### Assignment
I need each line of the entries below that includes the string "target".

START Task inputs

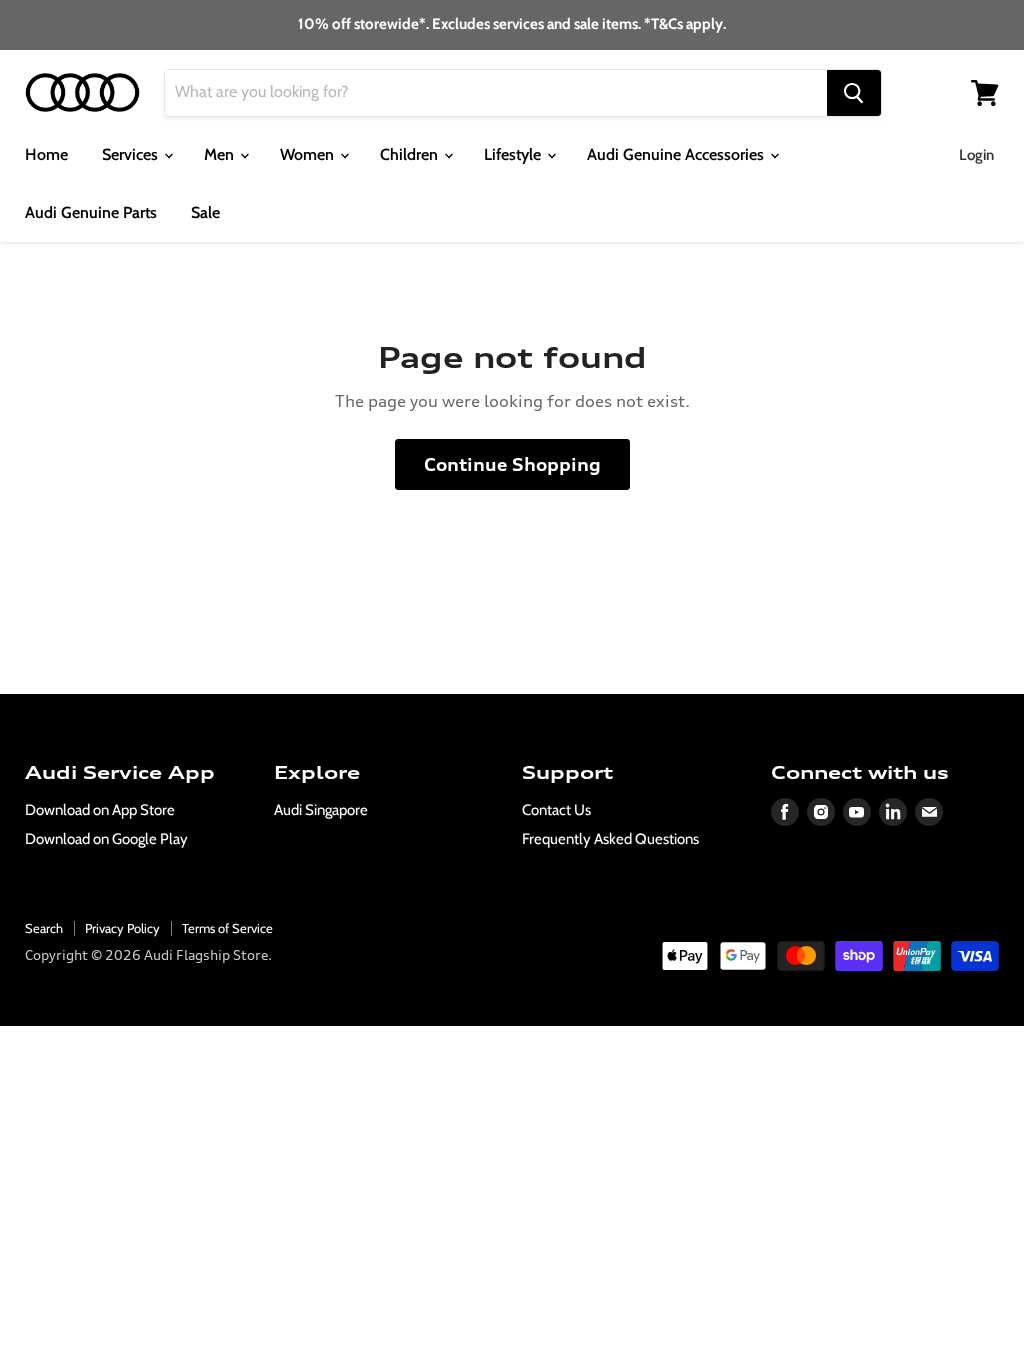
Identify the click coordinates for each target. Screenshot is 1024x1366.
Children (411, 154)
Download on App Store (100, 810)
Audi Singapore (321, 810)
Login (976, 155)
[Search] (854, 93)
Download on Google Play (106, 839)
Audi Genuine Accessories (677, 154)
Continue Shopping (512, 464)
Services (132, 154)
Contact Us (556, 810)
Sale (205, 212)
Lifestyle (514, 154)
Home (46, 154)
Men (221, 154)
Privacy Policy (122, 928)
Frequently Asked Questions (610, 839)
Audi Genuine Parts (91, 212)
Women (309, 154)
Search (44, 928)
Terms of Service (227, 928)
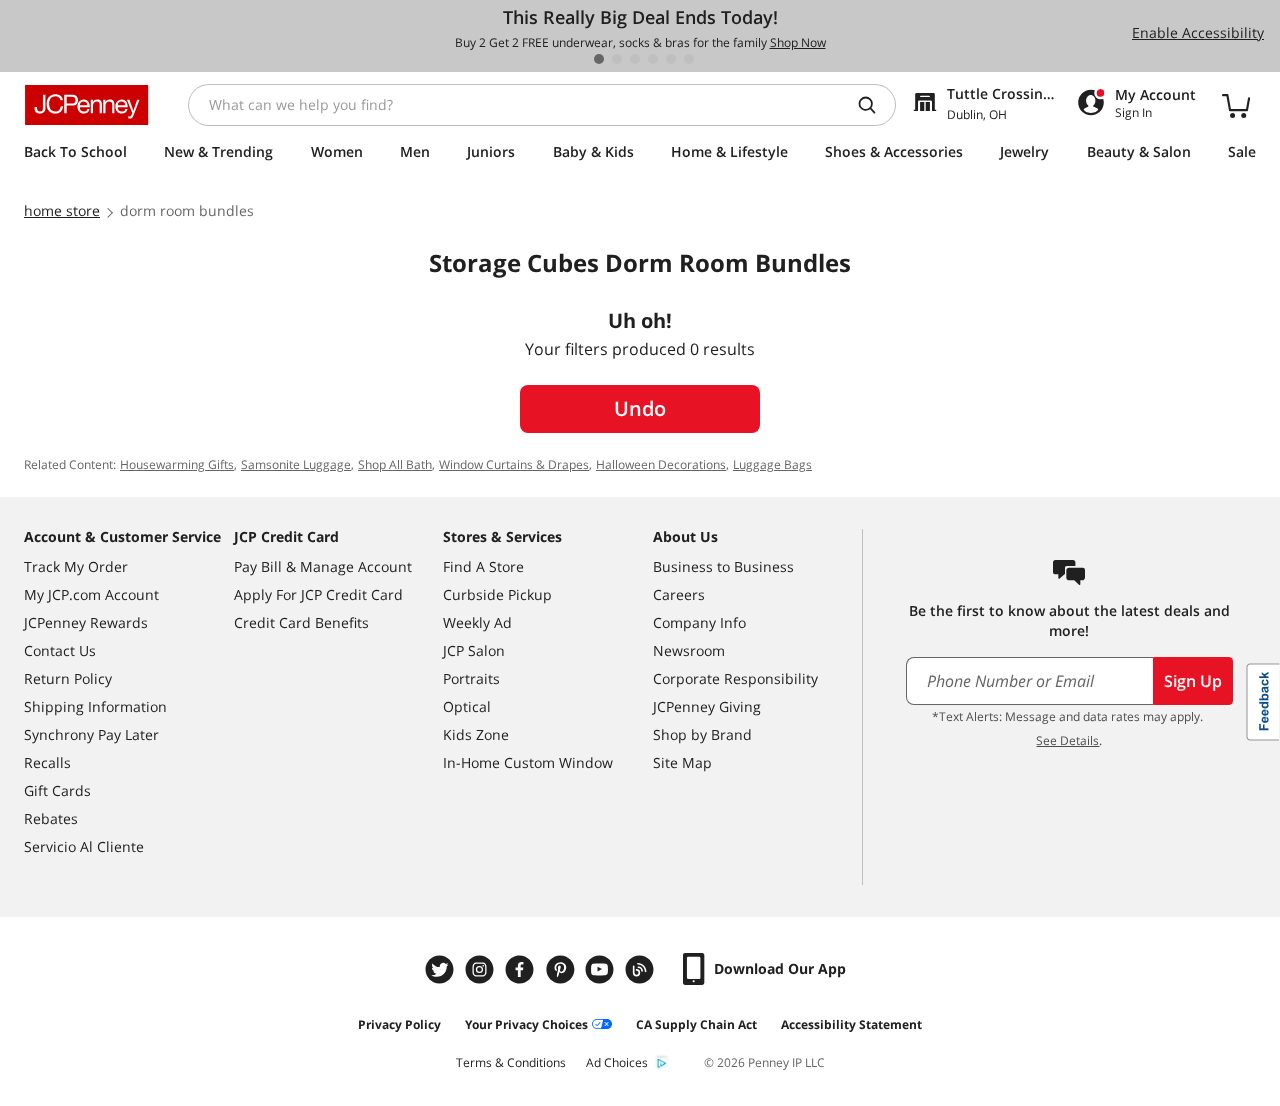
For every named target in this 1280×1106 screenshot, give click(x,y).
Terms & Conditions (511, 1062)
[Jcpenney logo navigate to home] (86, 105)
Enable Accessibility (1198, 32)
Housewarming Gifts (177, 464)
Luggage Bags (772, 464)
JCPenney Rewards (86, 622)
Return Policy (68, 678)
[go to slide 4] (653, 59)
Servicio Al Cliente (84, 846)
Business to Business (723, 566)
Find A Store (483, 566)
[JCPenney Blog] (642, 969)
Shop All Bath (395, 464)
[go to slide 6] (689, 59)
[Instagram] (482, 969)
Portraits (471, 678)
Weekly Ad (477, 622)
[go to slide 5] (671, 59)
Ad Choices (617, 1062)
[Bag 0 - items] (1236, 105)
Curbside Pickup (497, 594)
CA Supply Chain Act (696, 1024)
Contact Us (60, 650)
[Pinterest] (562, 969)
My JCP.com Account (91, 594)
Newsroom (689, 650)
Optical (467, 706)
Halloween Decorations (661, 464)
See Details (1067, 740)
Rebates (51, 818)
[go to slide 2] (617, 59)
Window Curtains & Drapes (514, 464)
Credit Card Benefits (301, 622)
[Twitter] (442, 969)
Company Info (699, 622)
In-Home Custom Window (528, 762)
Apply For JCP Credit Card (318, 594)
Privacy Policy (399, 1024)
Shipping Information (95, 706)
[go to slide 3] (635, 59)
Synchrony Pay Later (91, 734)
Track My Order (76, 566)
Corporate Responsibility (735, 678)
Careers (679, 594)
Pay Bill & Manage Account (323, 566)
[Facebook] (522, 969)
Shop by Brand (702, 734)
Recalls (47, 762)
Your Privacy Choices (526, 1024)
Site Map (682, 762)
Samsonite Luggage (296, 464)
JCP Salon (474, 650)
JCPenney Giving (707, 706)
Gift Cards (57, 790)
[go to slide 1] (599, 59)
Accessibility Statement (851, 1024)
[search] (875, 105)
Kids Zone (476, 734)
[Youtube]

END Task inputs

### Exercise answer
Identify the click coordinates for each target. Screenshot is 1024x1366.
For every named target in this 1280×1106 screenshot, give click(x,y).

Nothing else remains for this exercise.